Progress hailed in Chesapeake Bay effort
County, state celebrate success
By AD CRABLE
Lancaster
Updated Dec 11, 2009 07:56

Pennsylvania faces tougher anti-pollution regulations as part of a new federal mandate to clean up the Chesapeake Bay.

But local and state officials complain that not enough credit is being given to projects that already are making a difference.

On Thursday, a few of those grass-roots efforts in Lancaster County were celebrated.

For example, this past growing season three local farmers reduced the amount of fertilizer they used as part of the American Farmland Trust's "Best Management Practices Challenge."

The Washington-based nonprofit AFT agreed to pay the farmers for lower yields of crops, if they occurred.

The farmers, like many others, would have been reluctant to adopt the practices aimed at reducing runoff and improving water quality if they thought they would lose profits.

The reductions in nutrients earned the AFT "nutrient credits" under Pennsylvania's fledgling nutrient trading program. Farmers earn credits for putting in place conservation measures. They then can earn cash by selling the credits to other entities, such as owners of sewage treatment plants required to reduce nutrient discharges.

In 2006, Mount Joy Borough became the first in the state to buy nutrient credits from nearby Brubaker Farms.

In the AFT project, the nutrient credits earned from conservation work on the farms weren't sold. Instead, in a ceremony at Thursday's Ag Issues Forum at the Farm and Home Center, AFT donated the credits to the Lancaster Farmland Trust in a symbolic show of support for the program.

"The success of farmers like these who are willing to do their part in Pennsylvania and other states demonstrates that you don't need hard-and-fast regulations to expand agriculture's role in cleaning up regional waterways," said Jim Baird, AFT's Mid-Atlantic director.

Then, echoing the sentiments of local and state officials in attendance, he added, "(That's) an important fact for everyone to remember as federal agencies develop a new strategy for restoring the health of the Chesapeake Bay and the creeks, streams and rivers that feed it."

AFT hopes more farmers will initiate conservation work and seek nutrient credits from the state.

The Lancaster Farmland Trust has launched its own on-farm effort to improve water quality through conservation practices.

The group's "Smart Farms" initiative provides technical assistance one-on-one with Plain Sect farmers.

Since 2006, more than 1,500 acres have been converted to no-till farming, and 48 farm owners have participated in best management practice consultations.

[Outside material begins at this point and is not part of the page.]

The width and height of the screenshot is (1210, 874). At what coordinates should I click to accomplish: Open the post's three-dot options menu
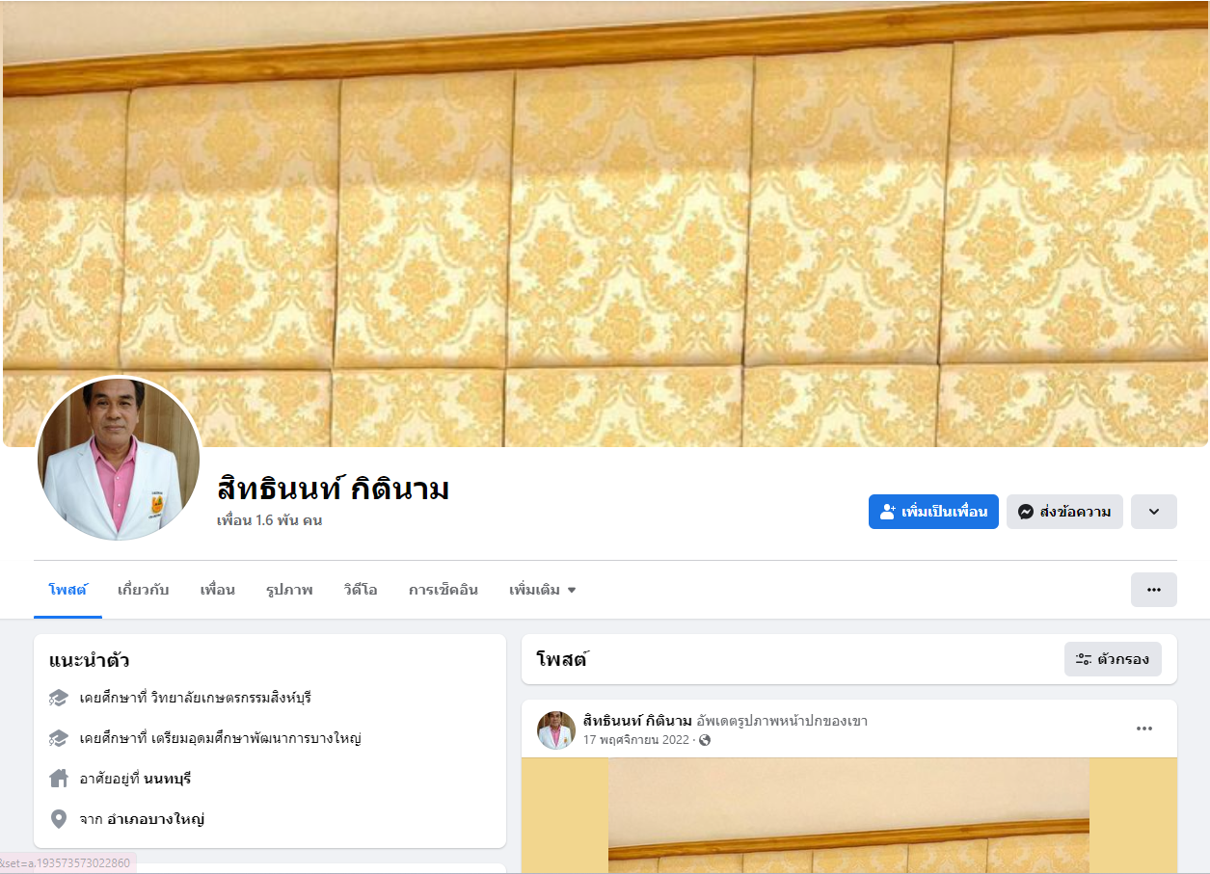(1144, 728)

Using a grant from the National Fish and Wildlife Foundation, the group also hopes to get more farmers to initiate conservation measures themselves to get nutrient credits and thus help pay for doing the right thing.

"Ultimately, we hope to sustain agriculture in Lancaster County," said Karen Martynick, executive director of LFT.

John T. Hines, DEP deputy secretary of water management, endorsed nutrient-trading efforts, saying, "It helps our water, our economies and, in the end, it will help the Chesapeake Bay.

Contrary to the doom-and-gloom reports about the bay's demise, Hines noted that underwater grasses are up 85 percent where the Susquehanna empties into the bay at the Susquehanna Flats.

And he said monitoring on the Susquehanna River shows reduced levels of nitrogen, phosphorus and sediment.

"We're making it happen here on the ground in Pennsylvania," he declared. "We have to keep celebrating the successes."